While I had previously researched a hunch that the claim of CIA involvement in the crack cocaine epidemic was Russian disinformation, I was unable to find a Russian source; forcing me to leave it in the ‘unverified’ column. The best I could find was that such claims officially started with American journalist and author Gary Webb, best remembered for his “Dark Alliance” article series (1996) and book (1998).

Duped on Dope: Gary Webb (1955-2004)

Riding partly on the lingering antiwar buzz of the Iran-Contra scandal, Webb claimed that CIA involvement in the drug trade stemmed from its cooperation with Nicaraguan Contra fighters seeking to overturn the (Soviet-instilled and KGB-linked Sandinista) government of Nicaragua. (Official retrospective investigations revealed some of these resistance fighters backed by the CIA were involved in drug smuggling activities; but not at the scale which has been alleged by Webb.)

Despite my suspicions about Webb, since I hadn’t ‘cracked the crack story’ as Russian disinformation, I’ve looked into Webb on this blog only so much in the case of his close collaboration with the independent journalist Kristina Borjesson who has been responsible for building a conspiratorial case that the 1996 TWA Flight 800 disaster over Long Island Sound was the result of a missile shootdown – possibly by the US Navy – and was covered up by the FBI.

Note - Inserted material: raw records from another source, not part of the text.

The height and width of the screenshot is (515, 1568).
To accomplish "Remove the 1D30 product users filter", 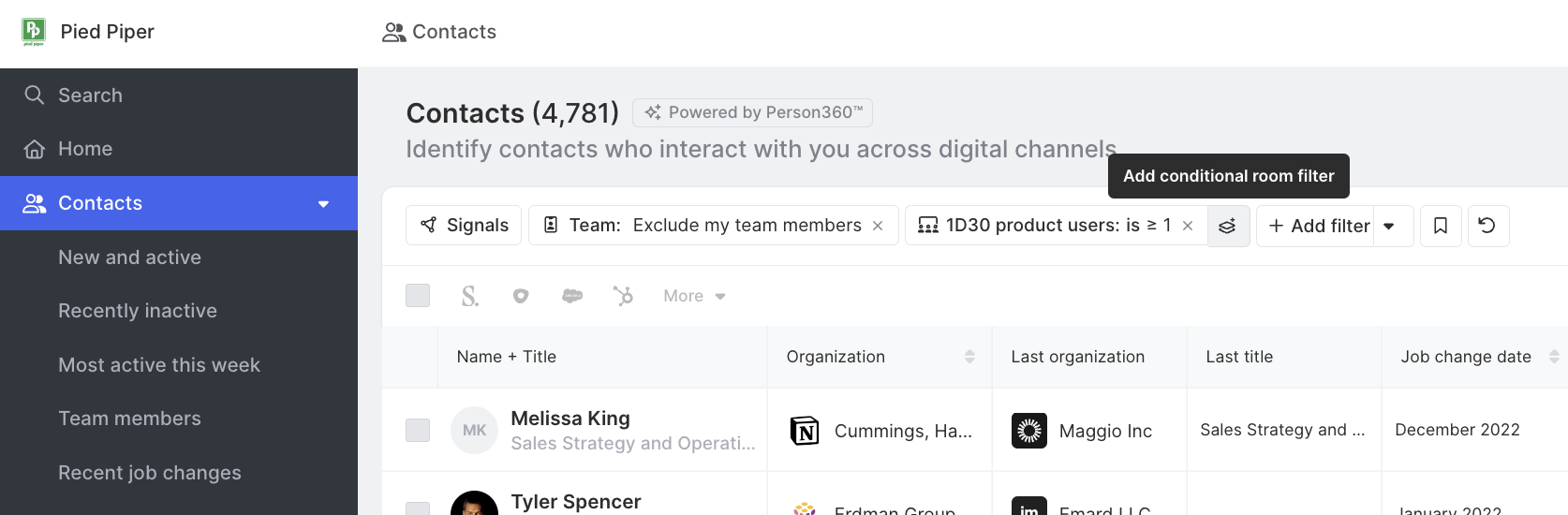I will [x=1188, y=226].
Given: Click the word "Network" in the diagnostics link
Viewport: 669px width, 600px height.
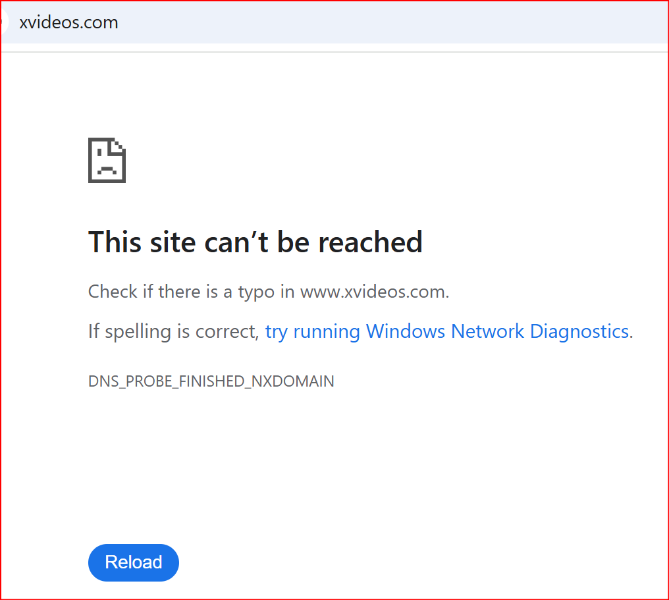Looking at the screenshot, I should click(487, 332).
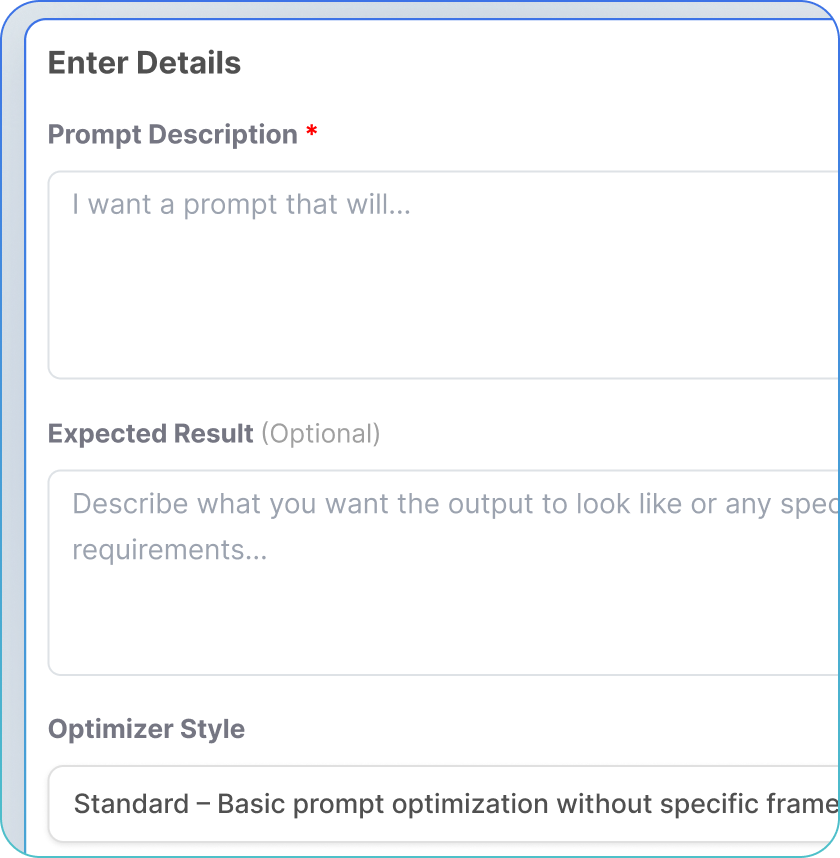This screenshot has width=840, height=858.
Task: Click the 'Enter Details' heading
Action: point(144,63)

My conclusions from that research into the 1996 TWA conspiracy theories were that they were more plausibly linked to an Iranian disinformation campaign in retaliation for the 1988 US Navy shootdown of Iran Air Flight 655 in Iranian territorial waters – than that of a Russian one.

However, there was also some evidence that (much like the Nicaragua Sandinistas,) the terrorist groups implicated in previous Iranian retaliatory actions for the 1988 accident (such as the PFLP-GC) had strong linkages to the legacy of the KGB.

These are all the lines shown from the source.